For us long-term survivors, sixty-five is the new eighty.
Complicating matters, physicians are sometimes in the dark about treating long-term survivors of HIV/AIDS. They do not routine test older folks for HIV, and they are less likely to discuss sex or drug use with older adults. There is a real dearth of gerontologists and geriatricians who know how to treat patients with HIV; similarly, there is a dearth of psychiatrists and psychologists who are equipped to deal with the depression and PTSD (“AIDS Survivor Syndrome”) that afflict people aging with HIV.
On a personal level, of all the unintended consequences of surviving AIDS, this accelerated aging and its debilitating effects have been the most challenging for me to deal with. I’ve defeated the isolation and loneliness that haunts us survivors by becoming active with social groups here in San Francisco, such as SFAF’s Elizabeth Taylor 50-Plus Network and the Shanti Project’s Honoring Our Experience. I have come to grips with my grief over losing dozens of friends, wrestled it to the ground, and pummeled it into submission. Aging may have brought me some level of wisdom (debatable), but it has also brought me — as it has brought innumerable other survivors — debilitating pain, great expense, PTSD, and the humiliation of premature aging.
Not that long ago — although it seems a lifetime away — I was a very active, respected wrestler and amateur wrestler — I have a championship belt hanging on my wall that I won in an eight-man MMA tournament in 2001 at age forty-eight. Today, my bones are so brittle and fragile that I cannot lift or carry anything weighing more than a few pounds. I am forced to unlearn decades-old habits, like…bending over. Not long ago, I bent over to tug the corner of a fitted sheet onto my bed’s mattress and caused my fifth compression fracture in my spine in less than two years. Having developed balance problems, I fell in 2017 and fractured my pelvis, putting me in a wheelchair with constant pain.
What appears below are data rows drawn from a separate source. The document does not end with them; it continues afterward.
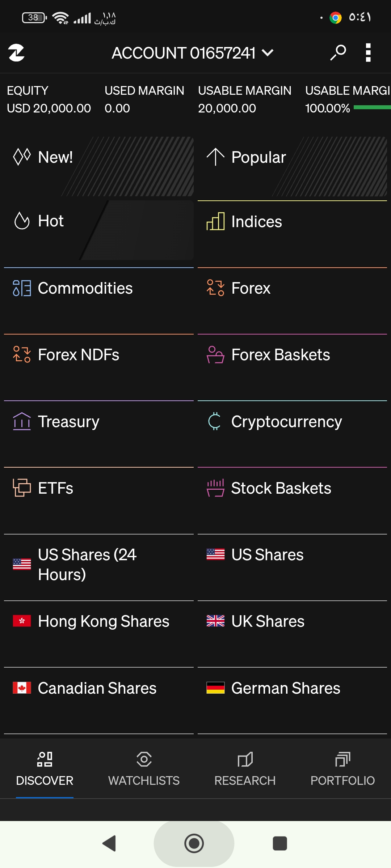Viewport: 391px width, 868px height.
Task: Open the Stock Baskets icon tile
Action: pos(215,488)
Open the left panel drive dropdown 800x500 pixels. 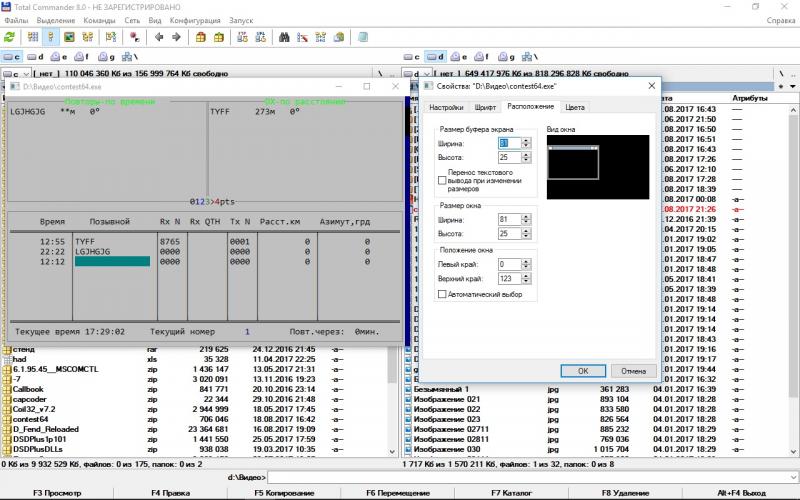point(20,73)
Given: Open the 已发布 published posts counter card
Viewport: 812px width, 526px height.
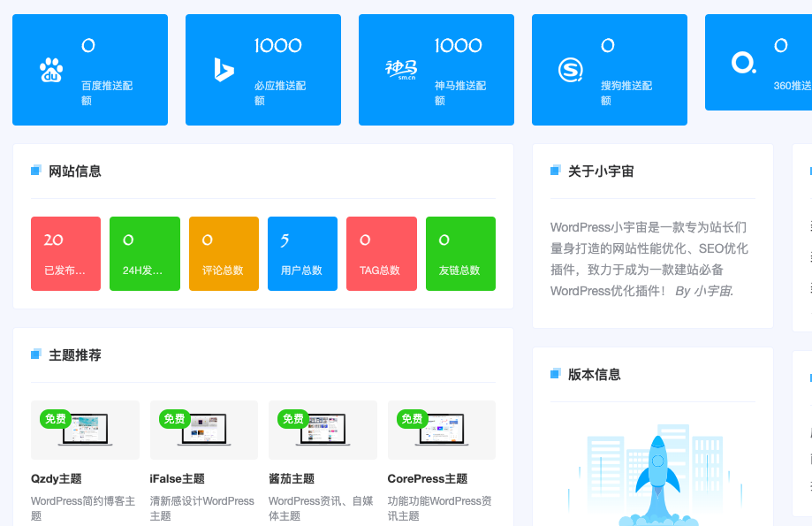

From ten years ago, when my height was last measured at the DMV, to today, I have shrunk from 5’8” tall to 5’4”. My used-to-be very strong legs — once powerful from more than thirty years of hiking up and down the hills of San Francisco — have weakened so much that I cannot climb steps without assistance. Adding to my humiliation, my husband Rick has had to take sole responsibility for household chores that, for many years, either I did exclusively or we shared—grocery shopping; laundry; house-cleaning; making the bed. In short, I have become as close to “useless” as a functioning human being can get short of being an invalid.
Bette Davis was right. Growing old ain’t for sissies!
Fortunately, here in San Francisco we long-term survivors have access to the world’s best healthcare opportunities designed for us. The Golden Compass program as Zuckerberg San Francisco General Hospital is the first unit in the country dedicated specifically to meeting the physical and mental healthcare needs of long-term survivors. The Honoring Our Experience group at the Shanti Project and the Elizabeth Taylor 50-Plus Network provide myriad opportunities for long-term survivors to gather and to thrive together. Because of the efforts of these organizations, long-term survivors of HIV/AIDS in San Francisco are leading the kind of rewarding, satisfying, productive lives we all deserve.
I wish other long-term survivors nationwide were so lucky.
This NHAAD, I hope you’ll reach out to the long-term HIV/AIDS survivors in your circle of friends and let them know that you see them, that you acknowledge the trauma they have endured, and that you recognize their unique physical, mental, and emotional health needs. Show them that you are aware.